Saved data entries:
—————

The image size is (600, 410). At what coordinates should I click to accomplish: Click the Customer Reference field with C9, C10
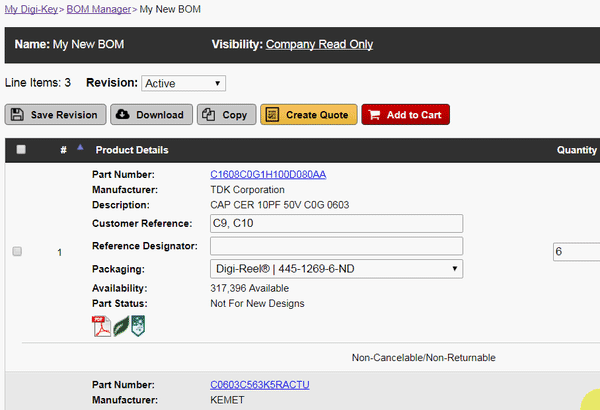336,223
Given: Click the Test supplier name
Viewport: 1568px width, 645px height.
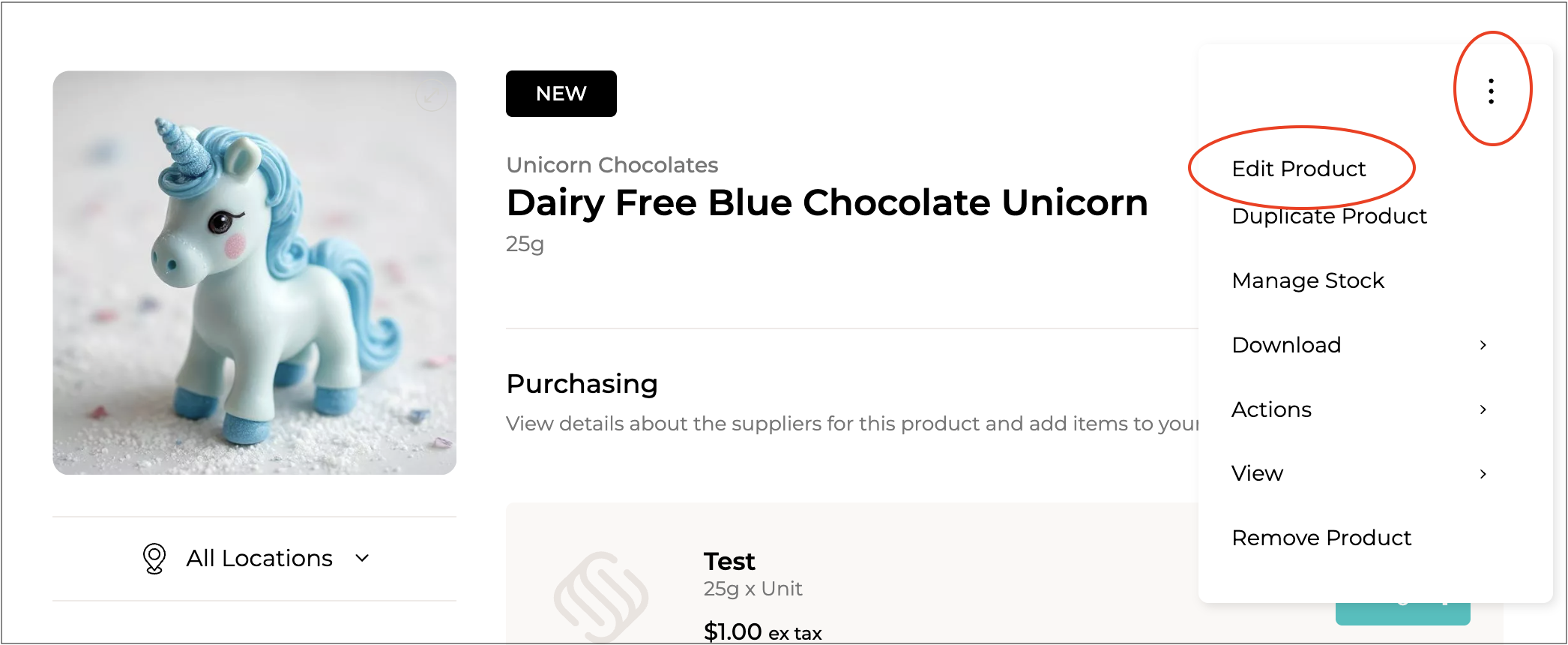Looking at the screenshot, I should coord(729,561).
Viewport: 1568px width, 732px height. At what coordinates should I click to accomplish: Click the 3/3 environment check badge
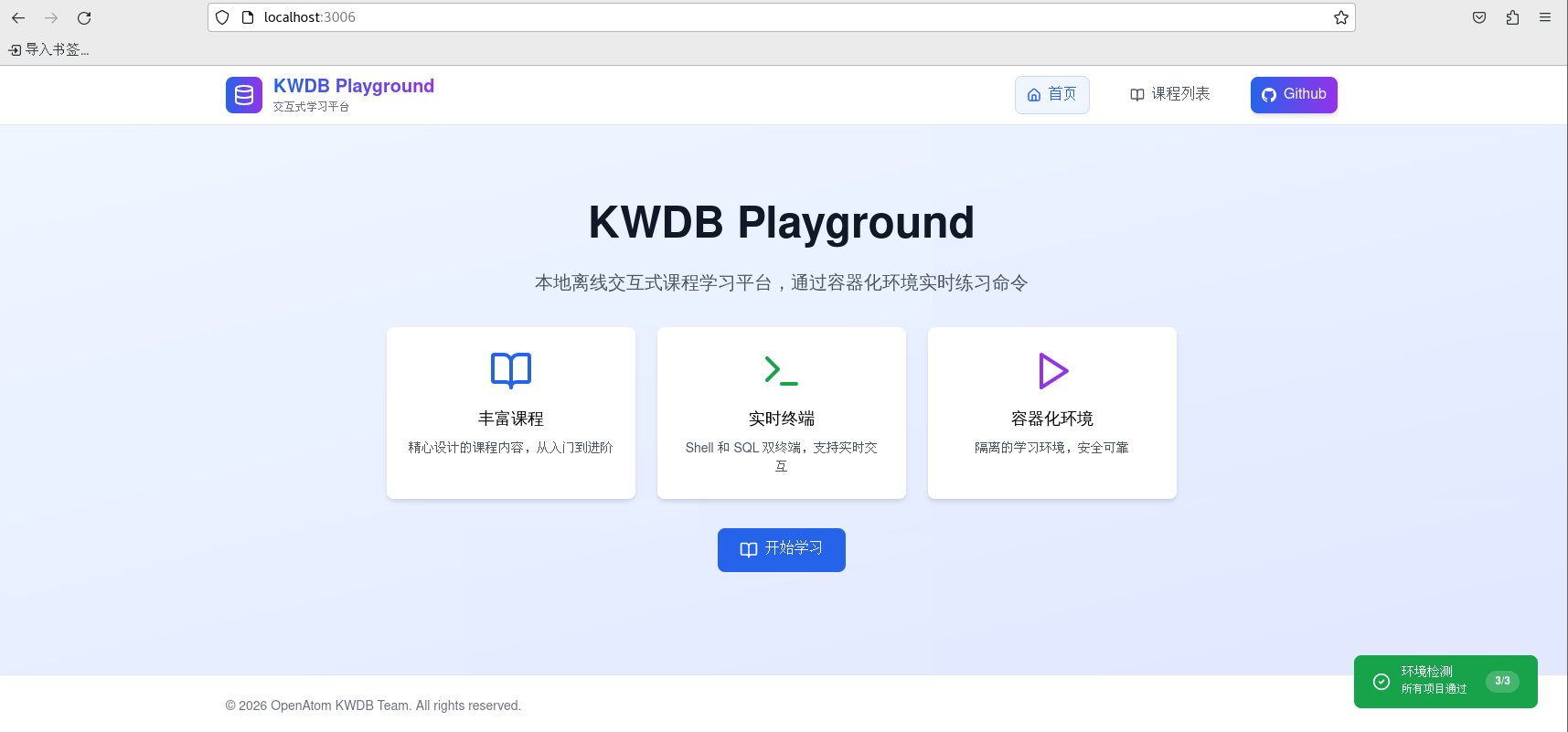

—————

What is being asked. Find "Given: Click the Test supplier name" in the entries, then reproduce that line and each line after it exactly, through the last one. Pictures do not go in.

Answer section.
Given: Click the Test supplier name
Viewport: 1568px width, 645px height.
Looking at the screenshot, I should coord(729,561).
Viewport: 1568px width, 732px height. At what coordinates should I click to accomplish: Click the 3/3 environment check badge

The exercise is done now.